Recent data from the Race Associated Cardiac Event Registry (RACER) reveals that while the incidence of sudden cardiac arrest (SCA) during marathons and half-marathons in the U.S. has remained relatively stable over the past two decades, the risk of sudden cardiac death (SCD) has significantly decreased by nearly 50%. The study, which analyzed data from over 29 million participants between 2010 and 2023, was presented at the American College of Cardiology Scientific Session and published in *JAMA*.
Jonathan H. Kim, MD, associate professor of medicine and director of Emory Sports Cardiology, emphasized that despite a slight uptick in the incidence of sudden cardiac arrest since 2020, the risk of death has sharply declined. He attributed this improvement to advancements in emergency response protocols, including faster access to automated external defibrillators (AEDs) and quicker deployment on racecourses, along with increased use of bystander CPR.

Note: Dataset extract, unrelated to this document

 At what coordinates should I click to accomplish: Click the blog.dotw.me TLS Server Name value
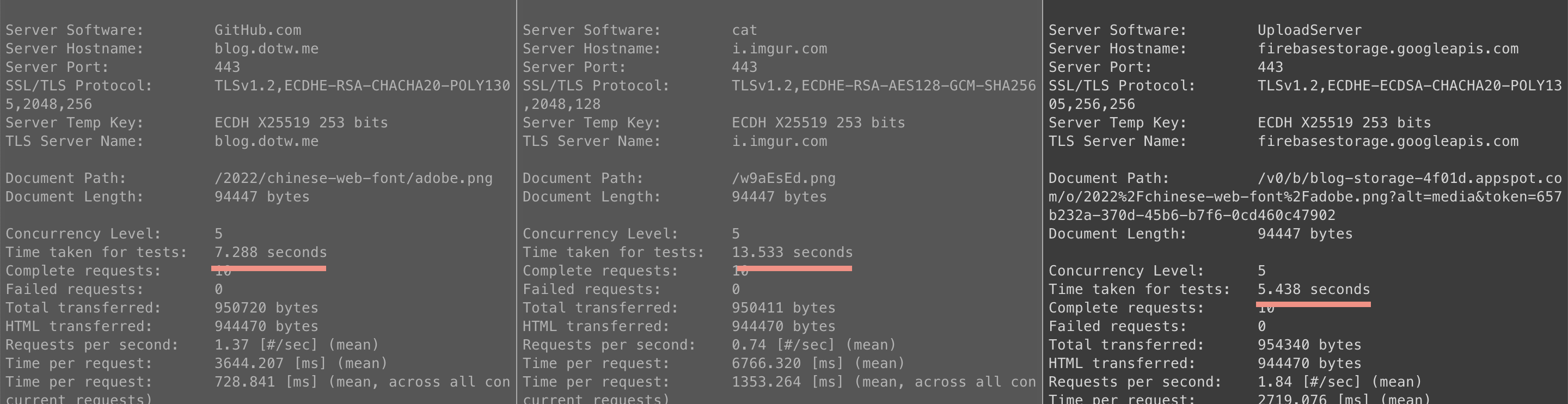(x=266, y=141)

The study, which compared the data with that from RACER 1 (2000-2009), found that the incidence rate of sudden cardiac arrest remained relatively unchanged at 0.6 per 100,000 participants from 2010-2023, compared to 0.54 per 100,000 from 2000-2009. The study also highlighted a notable reduction in SCD, from 0.39 per 100,000 in 2000-2009 to 0.2 per 100,000 in 2010-2023, with the number of deaths falling from 71% of cardiac arrests to just 34%.

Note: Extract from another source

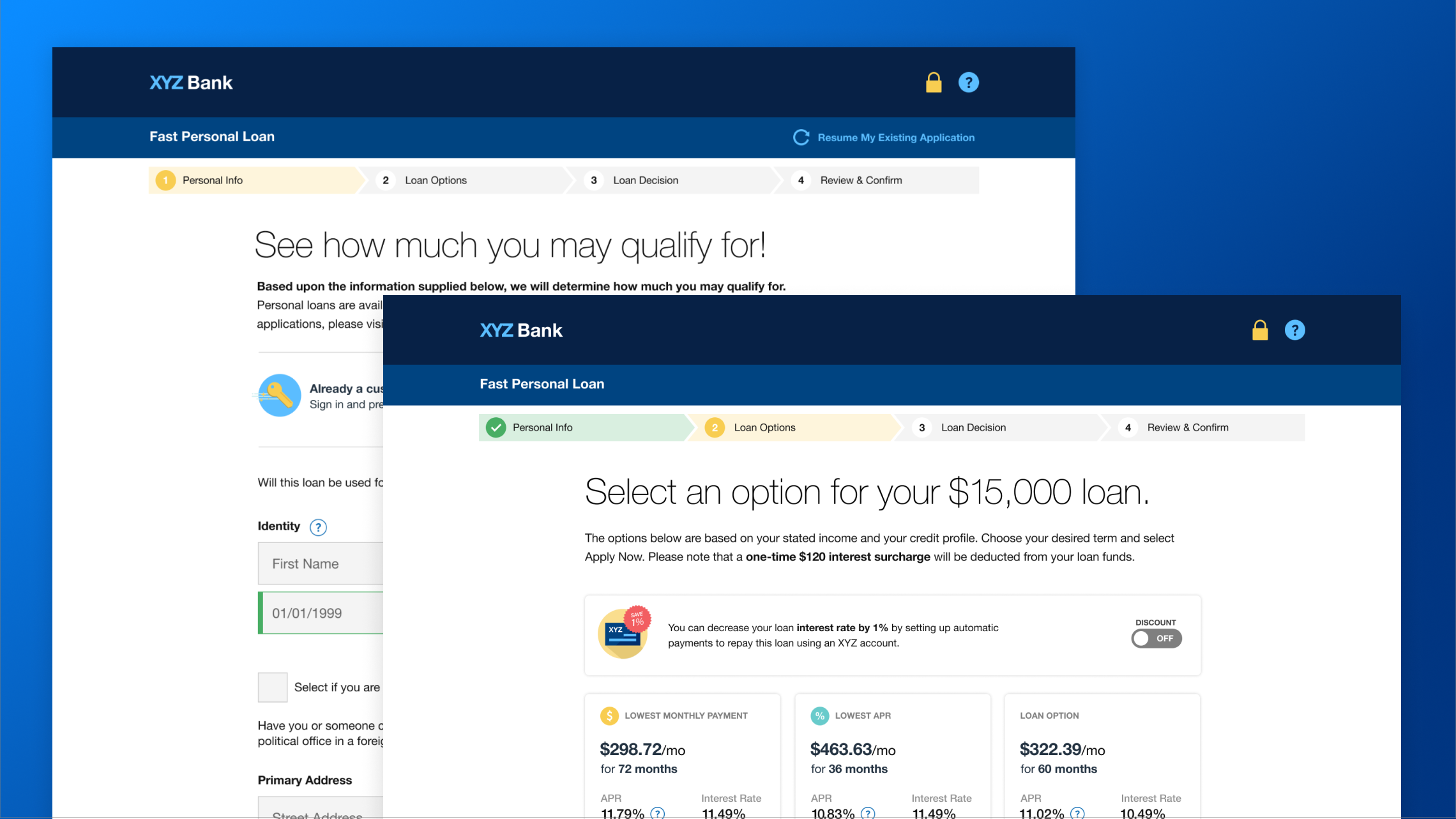
Task: Open Review & Confirm step in front window
Action: (x=1187, y=427)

The study revealed that SCA was more common in male participants (1.12 per 100,000) and marathons (1.04 per 100,000), compared to women (0.19 per 100,000) and half-marathons (0.47 per 100,000). Notably, the incidence of sudden cardiac arrest among male marathon runners rose after 2020, from 1.43 per 100,000 (2010-2019) to 2.79 per 100,000 (2020-2023), though the reasons for this increase are unclear.
Among the 128 participants with detailed information, those who survived sudden cardiac arrest were generally older (47.6 years) compared to those who died (34.4 years). Hypertrophic cardiomyopathy (HCM) was no longer the most common cause of cardiac arrest; instead, coronary artery disease (CAD) became the leading cause, found in 40% of cases.
The study also highlighted improvements in emergency response: bystander CPR was administered in all cases of SCA between 2010-2023, and AEDs were used almost universally. These interventions, particularly the presence of a shockable rhythm, were critical factors in survival outcomes.
While participation in long-distance races continues to grow, Kim emphasized the importance of primary prevention strategies for high-risk groups, particularly male marathoners, to further reduce the incidence of sudden cardiac arrest in the future.